Untuk itu, kali ini Redaksi mewawancarai Ketua Dewan Pimpinan Pusat Hizbut Tahrir Indonesia (DPP HTI), KH Hafidz Abdurrahman untuk mengetahui realitas ‘Arab Spring’ yang sebenarnya, dan bagaimana seharusnya umat ini melakukan perubahan sesuai dengan tutunan Islam. Berikut petikan wawancaranya.
Bagaimana Ustadz melihat kondisi Revolusi Arab saat ini, berhasil atau gagal?
Secara umum bisa dikatakan belum berhasil. Meski demikian, ada satu hal yang harus dicatat, bahwa secara umum sambutan umat Islam di wilayah tersebut memenuhi seruan Khilafah jauh lebih kuat ketimbang seruan yang lain. Bahkan Mursi pun, saat kampanye, harus menyatakan dukungan kepada Khilafah. Jujur saja, inilah yang membuat Barat dan negara kafir penjajah mengalami ketakutan luar biasa.
Ada yang mengatakan bahwa kegagalan Revolusi Arab itu adalah kegagalan Islam?
Tidak. Justru Revolusi Arab ini gagal karena tidak menggunakan Islam. Islam hanya digunakan untuk menarik simpati umat. Islam tidak benar-benar digunakan untuk memerintah. Contoh terbaik adalah kasus Mursi di Mesir. Kemenangannya didukung oleh Ikhwanul Muslimin dan Salafi. Namun, saat ia berkuasa, bukan Islam yang digunakan untuk memerintah. Dengan kata lain, yang sampai ke tampuk kekuasaan adalah orang Islamnya, bukan Islam itu sendiri.

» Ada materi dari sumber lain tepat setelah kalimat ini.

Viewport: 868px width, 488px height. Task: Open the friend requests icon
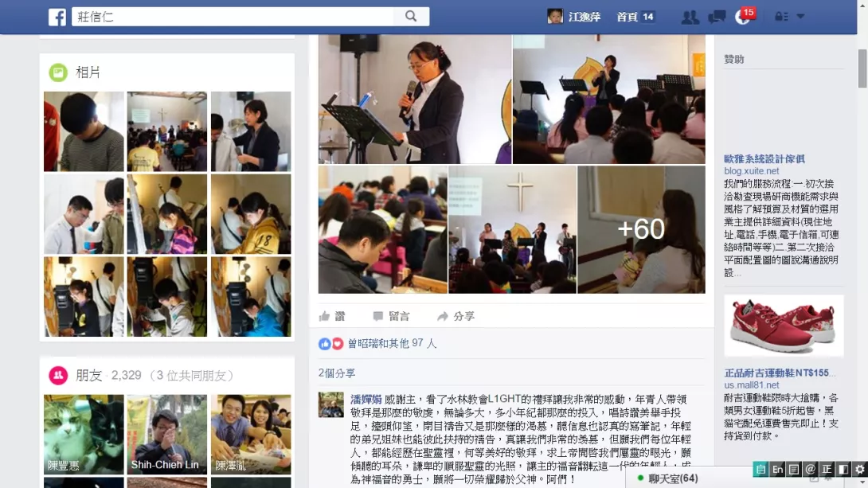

Revolusi Arab pada akhirnya mengambil jalan demokrasi seperti Tunisia, Mesir, Yaman, namun semuanya gagal. Mengapa dengan jalan demokrasi gagal?
Karena demokrasi bukanlah metode yang diajarkan Islam untuk meraih kekuasaan. Demokrasi itu sendiri menganut trias politika. Ada kekuasaan legislatif, eksekutif dan yudikatif. Dengan kata lain, kekuasaan dalam sistem demokrasi tidak bulat di tangan satu orang atau lembaga. Karena itu kemenangan meraih kekuasaan eksekutif tidak identik dengan kemenangan mutlak atas seluruh kekuasaan. Belum lagi banyaknya lembaga yang masing-masing mempunyai kekuasaan.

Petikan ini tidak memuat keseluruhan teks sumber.